EXERCISE MATERIAL:
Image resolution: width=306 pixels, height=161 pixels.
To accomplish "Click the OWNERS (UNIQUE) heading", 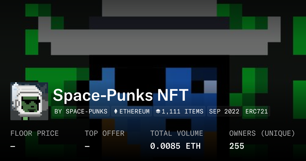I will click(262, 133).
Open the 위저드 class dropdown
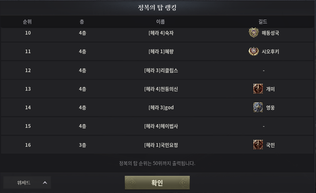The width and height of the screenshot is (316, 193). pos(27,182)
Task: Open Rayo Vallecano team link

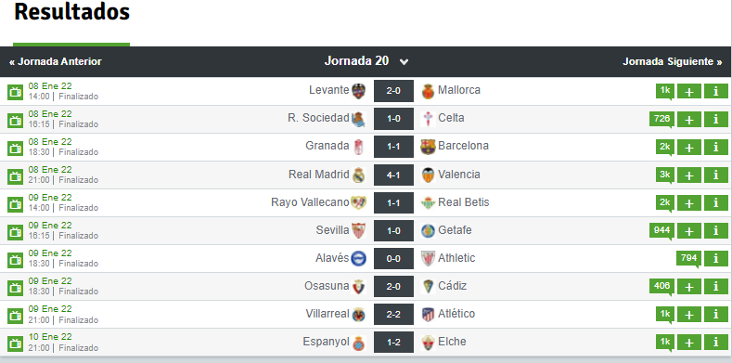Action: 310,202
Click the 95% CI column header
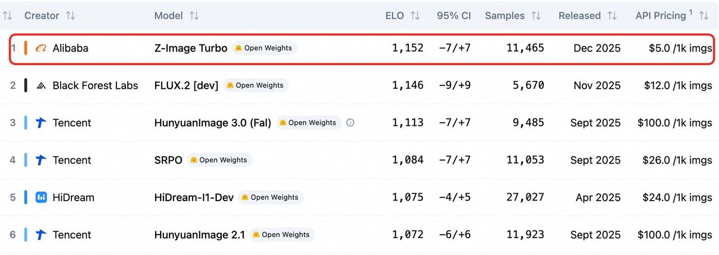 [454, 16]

WHAT YOU HAVE TO DO:
Only the lines from the one that holds "Open the 위저드 class dropdown" through the end of the records above should be printed again, exactly as they are. Leave out the pictures.

ANSWER TO THIS TASK:
Open the 위저드 class dropdown
The width and height of the screenshot is (316, 193). pos(27,182)
Task: Open Rayo Vallecano team link

Action: 310,202
Click the 95% CI column header
 [454, 16]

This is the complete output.